**Given passage:**
• • • •

Tom Cruise in Minority Report using predictive analytics to predict crime

It’s been almost 15 years since we saw the future of crime prevention in “Minority Report” – but today, we are beginning to see those then fictitious yet fantastical methods of predicting and preventing crime being implemented in various parts of the world. I’ll briefly mention three examples below of how analytics is already being used to prevent crime today before going into more detail on a fourth example: using analytics to prevent a criminal from re-offending.

1. PrePol: Identifying crime “Hot Spots”

In Los Angeles and in England “predictive policing” (“PrePol”) has been deployed for over two decades.  It has of course evolved over this time.  Today PrePol utilises algorithms to identify crime “hot-spots”.  The results have been positive.  In double blinded trials they have been twice as good as traditional methods of prevention.

• • • •

**Data shown:**

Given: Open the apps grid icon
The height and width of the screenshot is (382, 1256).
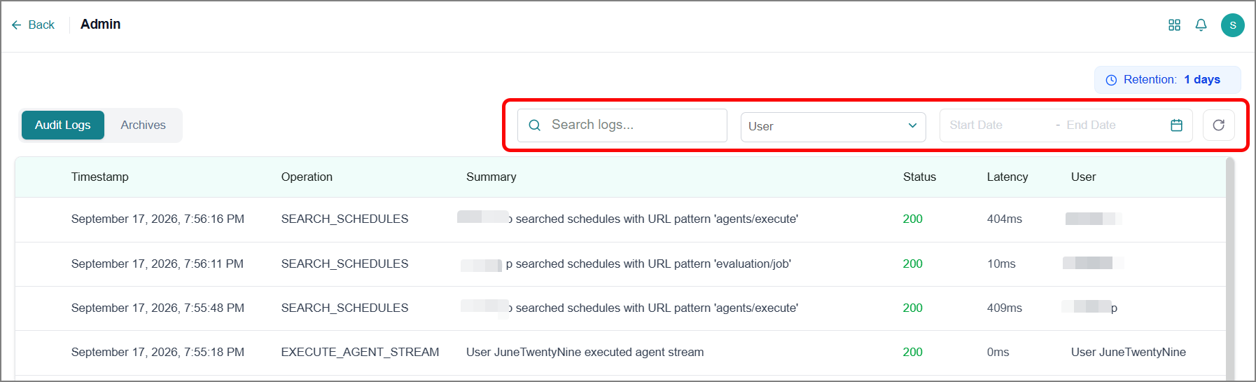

• • • •

Continue the article on using analytics to predict and prevent crime from its final sentence. The listing is separate material and unrelated to the article on analytics in crime prevention.

**Answer to the task:**
2. Smart Grid Infrastructure: Identifying and Predicting electricity theft

Here in South Africa there has been talk about adopting “smart grids” and “smart meters” that will allow the likes of our electricity public utility company, Eskom, and municipalities to predict cable theft and identify illegal connections.  In the US, electricity theft is seen as the third largest form of theft  and the introduction of  Meter Data Management and “Smart Grid Infrastructure” means that every single second large packets of data are being generated ready to be analysed – a true Big Data problem.  This type of “Smart Grid Infrastructure” is being used also with water utilities to prevent water theft.

Read my blog post on Finding Value in Big Transaction Data.

3. Big Data Surveillance in China reaching Robocop scenario

Recently Bloomberg reported on the Chinese government’s efforts to help prevent crime through Big Data surveillance in a country where data privacy laws are limited.  Under government mandate the country’s largest state-run defense contractor is building an analytics software platform that will be able to cross-reference information from bank accounts, jobs, hobbies, consumption patterns, and footage from surveillance cameras to identify potential terrorists. As of the 1st of January of this year, Chinese authorities have been granted access to bank accounts, telecommunications and a national network of surveillance cameras called - oddly enough - Skynet. Picture a world where police officers wearing augmented reality glasses are able to identify each individual in a crowd.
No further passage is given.